Segment Start: Listed records

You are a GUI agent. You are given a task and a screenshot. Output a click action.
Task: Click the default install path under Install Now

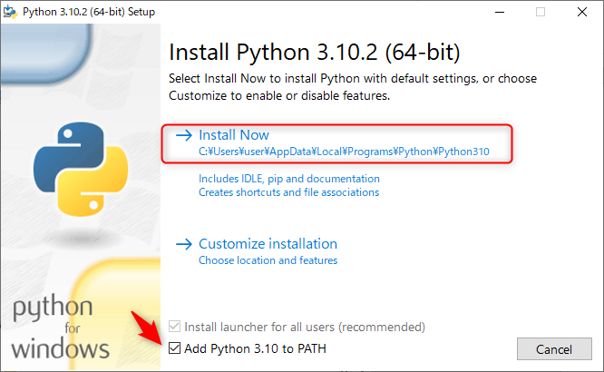click(344, 152)
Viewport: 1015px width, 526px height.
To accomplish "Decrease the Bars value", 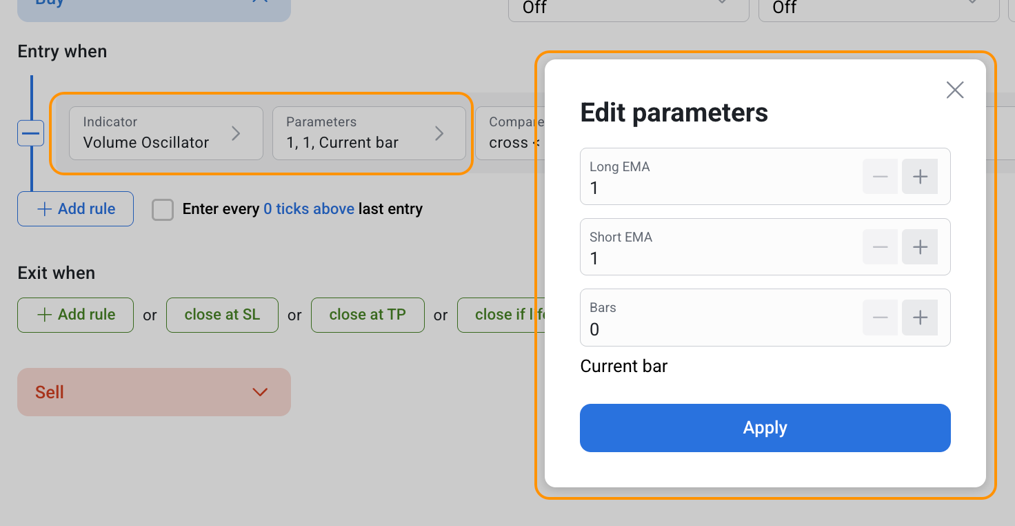I will (880, 318).
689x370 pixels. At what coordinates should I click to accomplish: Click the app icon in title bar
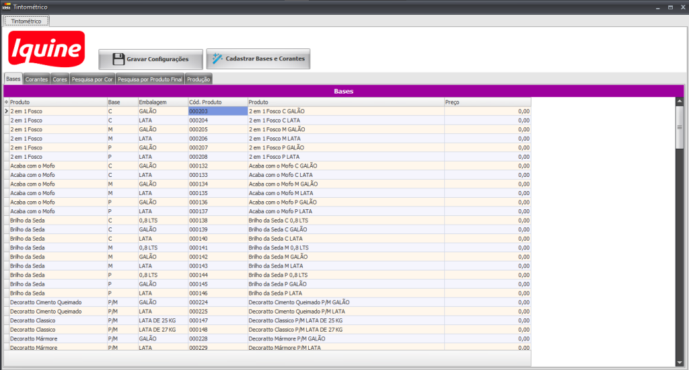tap(6, 5)
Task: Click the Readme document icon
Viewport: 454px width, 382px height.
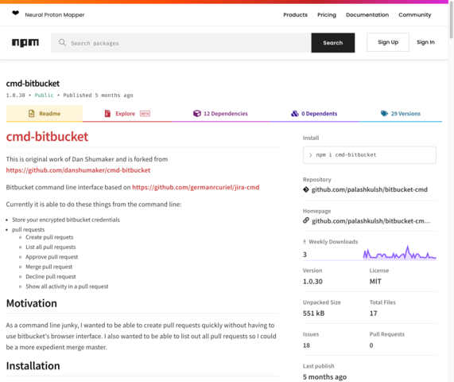Action: pyautogui.click(x=32, y=114)
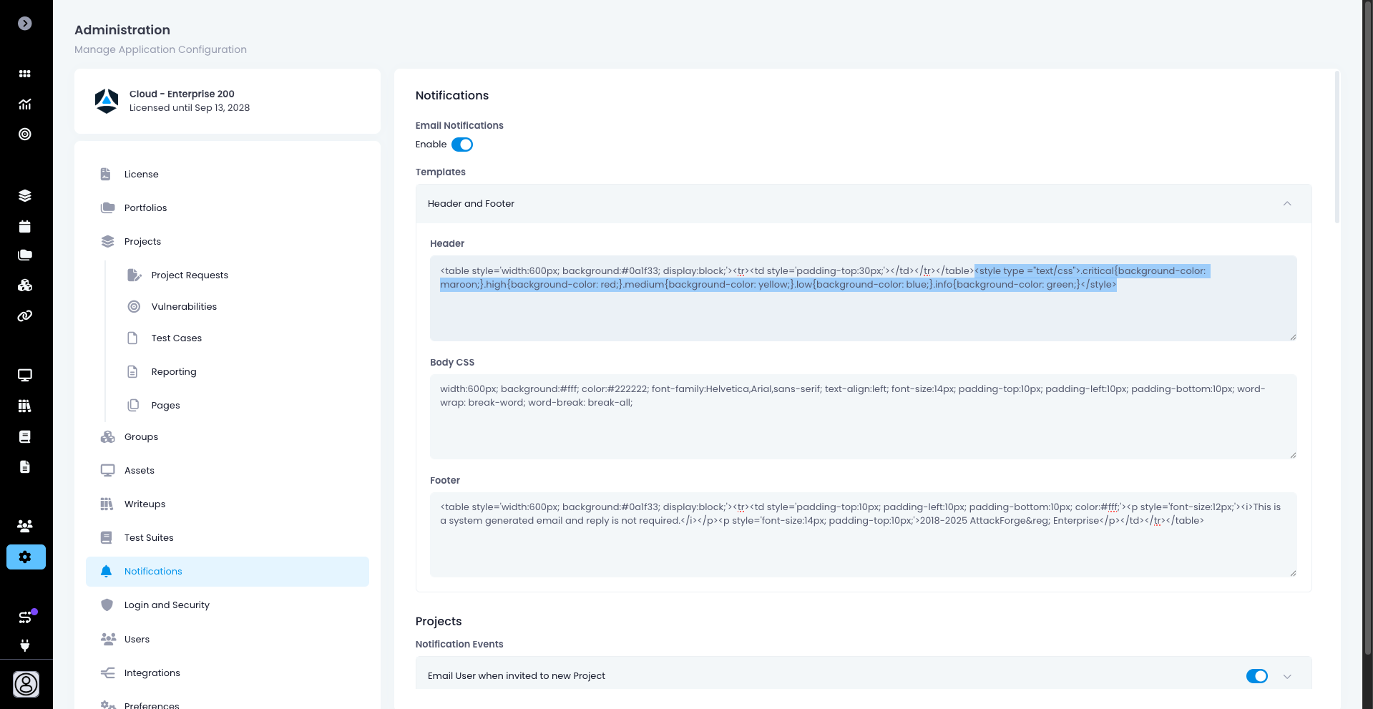Collapse the Header and Footer section
Screen dimensions: 1373x709
1286,204
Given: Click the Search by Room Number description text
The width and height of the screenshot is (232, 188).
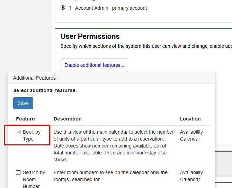Looking at the screenshot, I should [110, 176].
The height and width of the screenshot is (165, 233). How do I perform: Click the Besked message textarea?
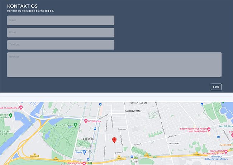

Segment End: Listed records

▸ **Your goal**:
Give back exactly the lines running from the one that contains "Viewport: 454px width, 382px height." to the end of the records, including both of those lines and excluding every picture.

▸ **Written solution**:
Viewport: 454px width, 382px height.
Action: pyautogui.click(x=32, y=114)
Collapse the Header and Footer section
Screen dimensions: 1373x709
1286,204
Given: Click the Search by Room Number description text
The width and height of the screenshot is (232, 188).
Looking at the screenshot, I should [110, 176].
The height and width of the screenshot is (165, 233). How do I perform: Click the Besked message textarea?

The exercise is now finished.